Today in utter lack of surprises: The House committee investigating the Donald Trump-incited riot at the Capitol on Jan. 6 dug up texts showing Fox News stars and at least one of Trump’s interminable sons sent panicked texts urging Trump to call the whole thing off—then promptly went back to pretending Trump did nothing wrong.
As reported by the Daily Beast, on Monday night the committee revealed text messages from three different Fox News hosts and weasel spawnling Donald Trump Jr. to White House Chief of Staff Mark Meadows, practically begging him to get Trump to intervene. The ex-president, of course, barely lifted a finger to stop the rioting until it was nearly over and even then issued only a weak statement in which he called the participants “very special.” Afterward, everyone involved in the texts started floating various theories about why Trump wasn’t responsible.
“He’s got to condemn this shit ASAP. The Capitol Police tweet is not enough,” Jr. wrote to Meadows, referring to a tweet in which Trump had suggested everyone in DC just respect the police.
Meadows replied, “I’m pushing it hard. I agree.”
“We need an Oval Office address,” Jr. added. “He has to lead now. It has gone too far and gotten out of hand.” This was apparently not the end of it, with Rep. Liz Cheney (one of just two Republican members on the commission) stating Jr. texted Meadows “again and again.”
In separate messages to Meadows, three of Fox News’s most preeminent MAGA stans begged for Trump to just stop. Sean Hannity texted Meadows, “Can he make a statement. Ask people to leave the Capitol”. Laura Ingraham wrote, “Mark, the president needs to tell people in the Capitol to go home. This is hurting all of us. He is destroying his legacy.”
Brian Kilmeade, one of the hosts of incessant Fox a.m. show Fox & Friends, wrote, “Please, get him on TV. Destroying everything you have accomplished.”
The Daily Beast noted that the first two hosts subsequently went on air and acted as though the mob of MAGA hat-wearing conspiracy theorists and far-right whackos might have actually been infiltrated by radical leftists (anti-fascists, or antifa) who triggered the violence. Ingraham said on air that “We knew this would happen ... when you have members of the Trump support organizations and antifa threatening to show up at the same time,” adding there was a “big split” among “MAGA groups that have come to peacefully protest with whoever is behind this intrusion in the Capitol.” On his radio show, Hannity agreed with a caller that antifa was probably to blame and might be wearing pro-Trump disguises. Kilmeade was ever so slightly more honest, laying the groundwork to claim that the president’s supporters might have just been rightfully agitated.

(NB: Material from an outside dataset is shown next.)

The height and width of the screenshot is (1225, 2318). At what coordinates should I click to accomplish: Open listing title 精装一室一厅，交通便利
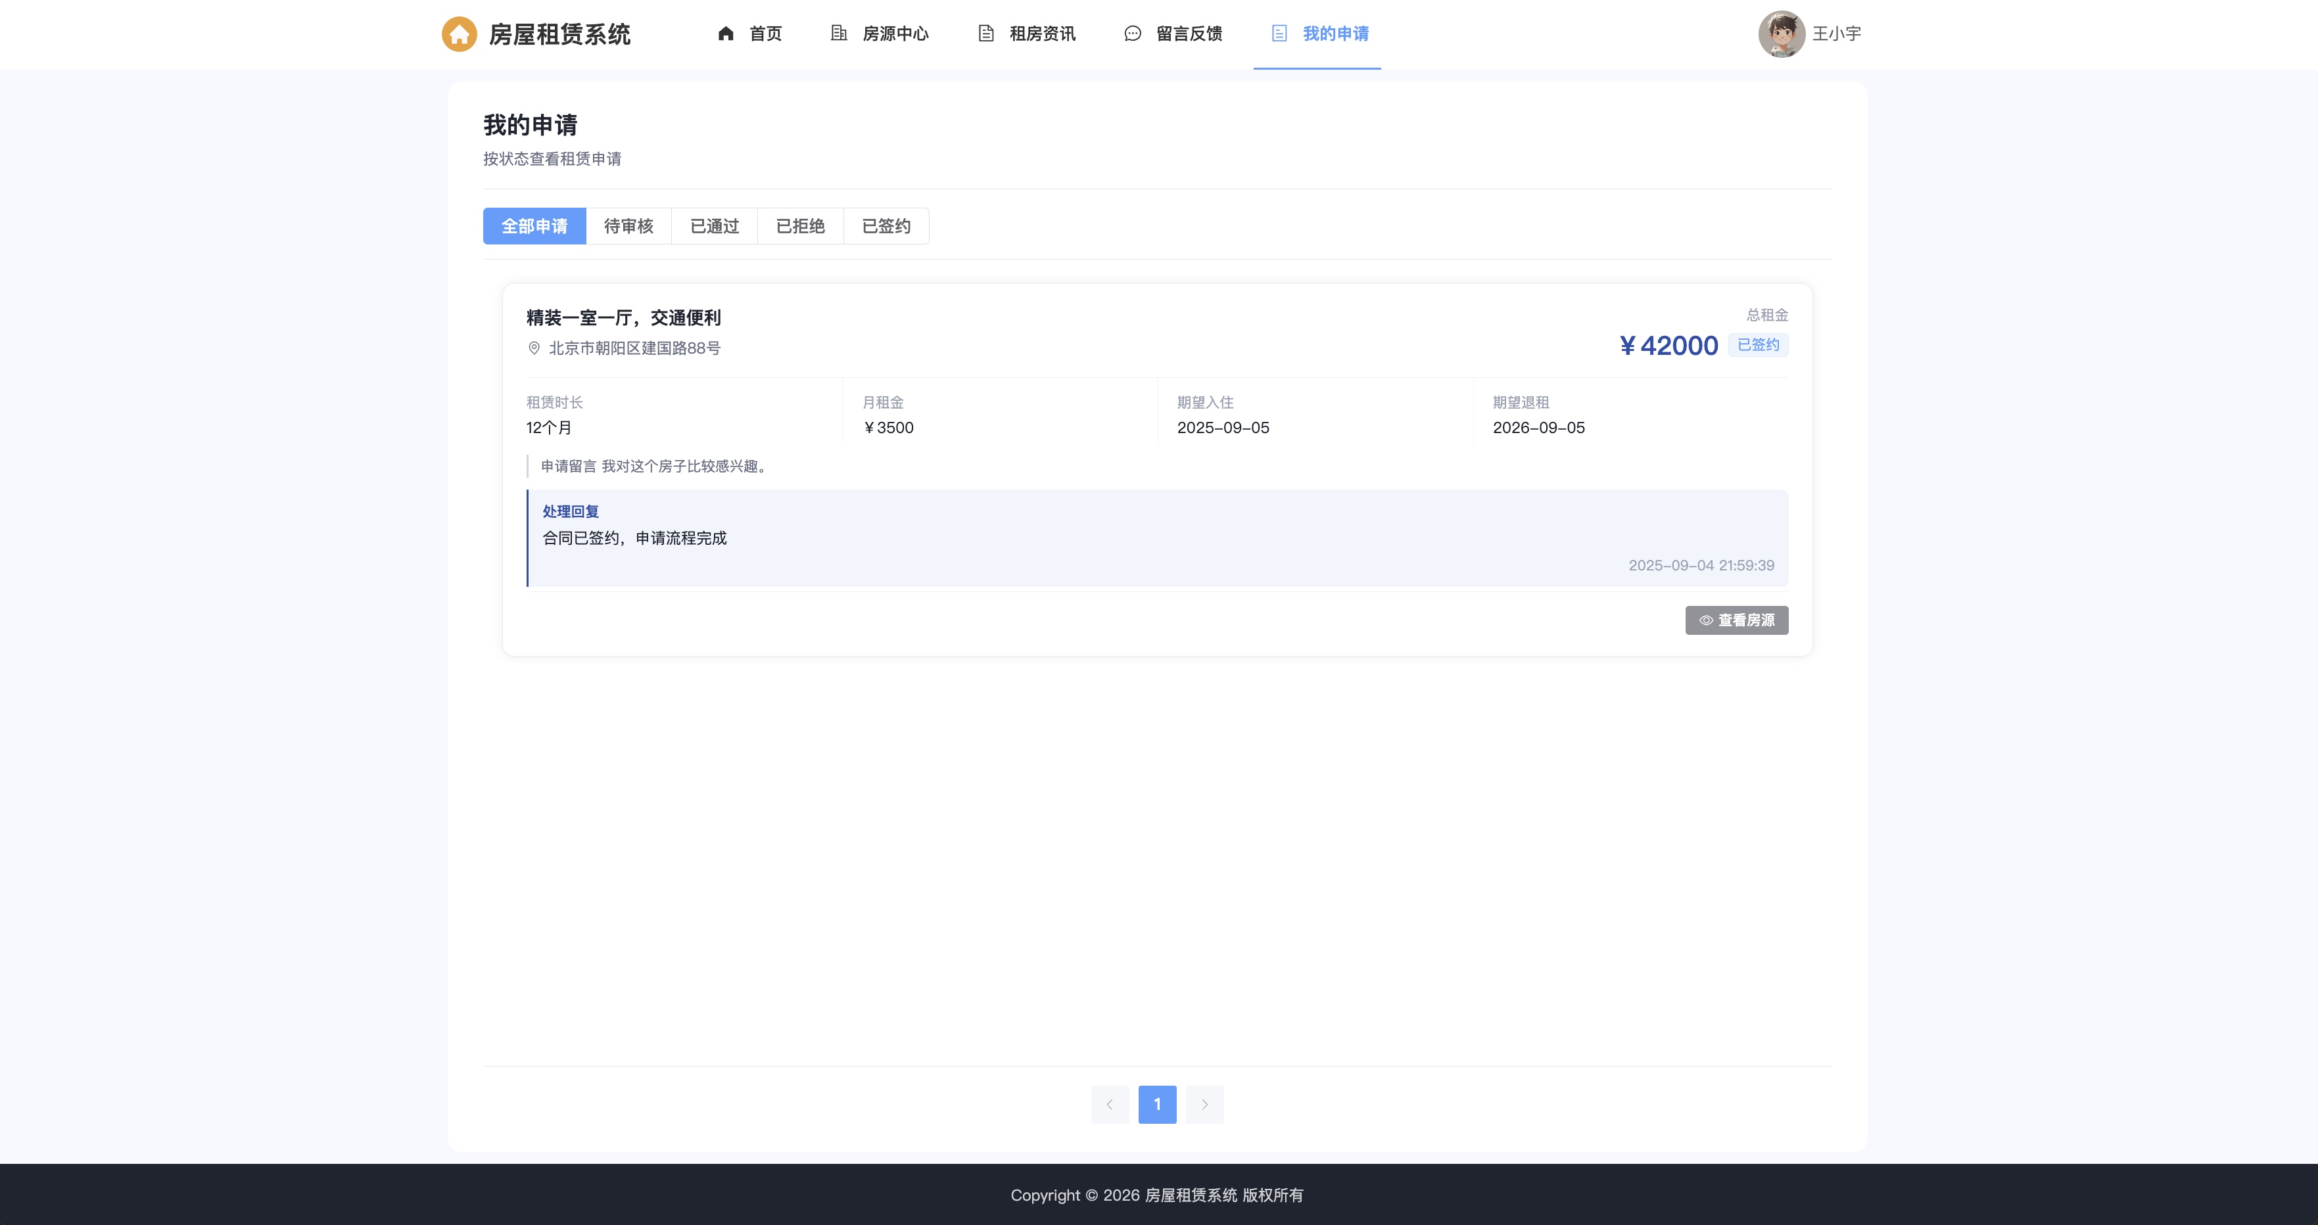pos(624,317)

“I think this is a culmination of four years of them denying that their president won the election, claiming that the Russians flipped votes, this is four years of investigation, four years of a very frustrated electorate, 75 million that voted,” Kilmeade said on air. “They feel that they have not had their day in court, let alone lost in court.”
Jr. may have been more concerned that the riot wasn’t effective at keeping his dad in office, as at the rally preceding the violence, he threatened Republican lawmakers with retribution if they didn’t stall the certification of Biden’s victory. He subsequently floated the idea of antifa involvement and said federal authorities may have known the violence was coming and deliberately failed to stop it (which is sort of true, but not at all in the way he’s implying).
Meadows received subpoenas from the Jan. 6 committee for materials concerning the riot and turned over some 9,000 pages of documents before suddenly refusing to cooperate any further, abruptly claiming that the material was covered by executive privilege rather than, say, its handover to the committee having seriously pissed off his ex-boss. According to the New York Times, the committee unanimously voted to recommend the rest of the House vote to hold Meadows in criminal contempt of Congress. That would either allow the sergeant-at-arms of the House to arrest him and drag him before the committee for punishment (usually jail time) or for the speaker of the House to refer the matter to a U.S. attorney for prosecution (also potential jail time).
Contempt charges are more intended to coerce cooperation out of congressional witnesses than they carry serious criminal penalties, but as a high-profile indictment of the person in question by the nation’s governing body, they are at the very least supposed to be somewhat embarrassing. Cadaverous former White House chief strategist Steve Bannon is awaiting his own trial for criminal contempt after a full vote by the House, and the committee is all but certain on Wednesday to vote to recommend the House hold ex-Justice Department staffer Jeffrey Clark in contempt.
Meadows’s lawyer, George J. Terwilliger III, insisted to the Times that his client had never stopped cooperating but is merely holding out for courts to confirm that the material isn’t protected by executive privilege. The committee’s stance is that even if the communications were protected, they should have been submitted to the National Archives under federal record-keeping laws.
An aide for Trump Jr. declined to talk to the Daily Beast on the matter. Fox News didn’t return the Daily Beast or Gizmodo’s request for comment, but we’ll update in the unlikely event we hear back.